El Heraldo
Josefina Villarreal
Atlántico

Emergencia climática: 39 municipios de la Costa Caribe estarían bajo el agua

Proyecciones mundiales y tendencias nacionales indican que el mar tendrá aumentos cercanos a 50 centímetros y sus efectos se verán reflejados en inundaciones y erosión costera.

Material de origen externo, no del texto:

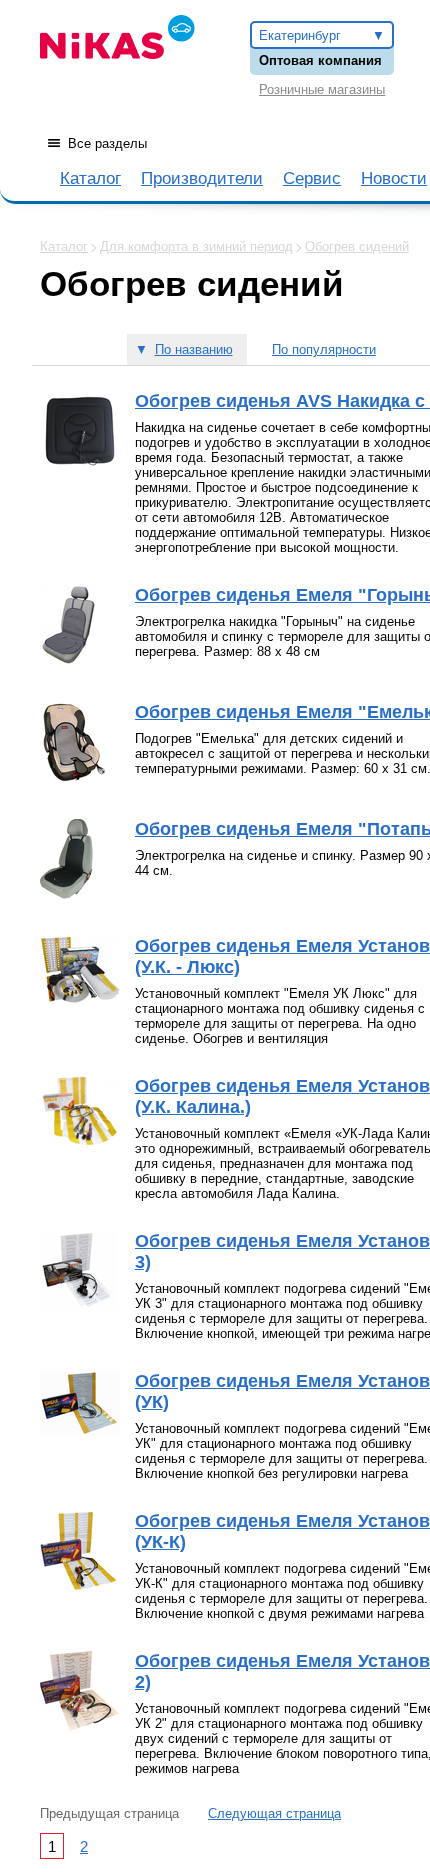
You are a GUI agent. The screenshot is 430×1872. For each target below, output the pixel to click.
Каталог (90, 178)
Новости (394, 178)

El aumento del nivel del mar es una de las principales amenazas asociadas a la emergencia climática que incide directamente en la costa colombiana. Para hacer un cálculo es importante anotar que la zona de costas del país la componen 10 unidades ambientales que abarcan 12 departamentos y 60 municipios, de los cuales cuatro están ubicados en el Atlántico. 

Los datos del Instituto de Investigaciones Marinas y Costeras (Invemar), organización vinculada al Ministerio de Ambiente, son el reflejo de proyecciones mundiales y tendencias nacionales que demuestran que al final de siglo el aumento de esos niveles serán cercanos a los 50 centímetros y sus efectos se verán reflejados en la extensión de las inundaciones y en el incremento de la erosión costera. 

Tomando como referentes estas tendencias se elaboraron los escenarios nacionales de aumento en el nivel del mar para los periodos 2040, 2070 y 2100, los cuales indican que el 90 % de los municipios costeros se verán altamente afectados. Por ejemplo, en  19 años se estiman inundaciones en 39 de esos municipios en la Costa Caribe, dice Invemar. 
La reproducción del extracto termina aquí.